Exercise inputs
• • • • •
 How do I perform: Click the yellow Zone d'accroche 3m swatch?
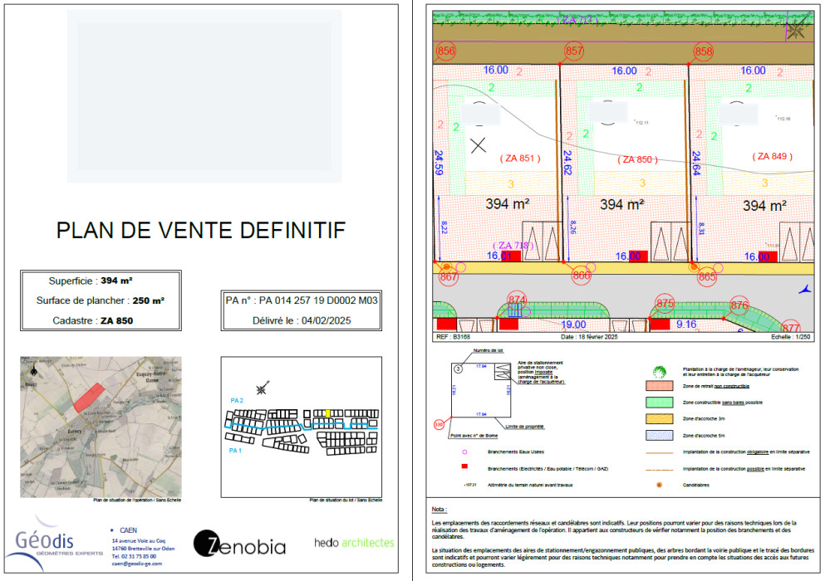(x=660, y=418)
• • • • •
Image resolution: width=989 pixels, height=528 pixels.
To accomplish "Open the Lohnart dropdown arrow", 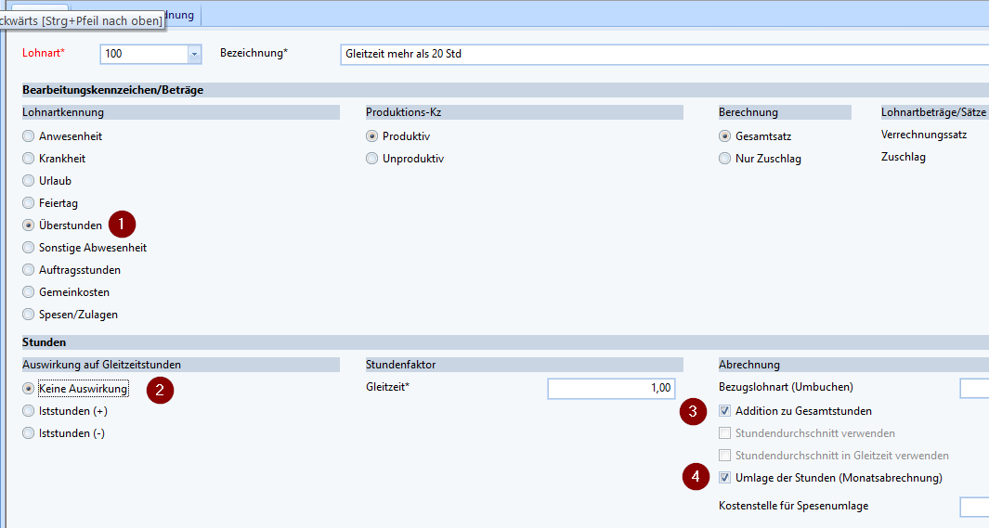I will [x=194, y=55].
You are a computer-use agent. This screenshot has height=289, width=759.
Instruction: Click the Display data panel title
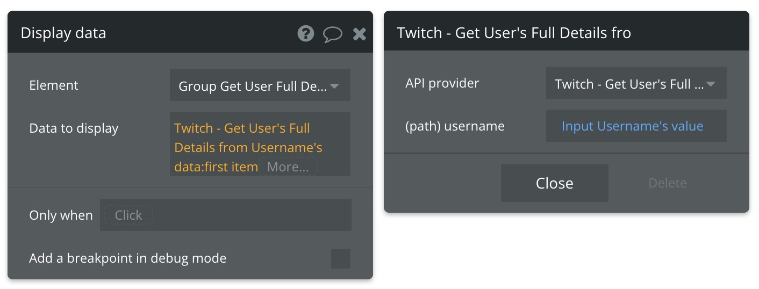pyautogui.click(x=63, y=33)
• • • • •
Task goal
Check every line of the entries above for the word "width" and report how many lines contain it, giving the number only.

Task output
2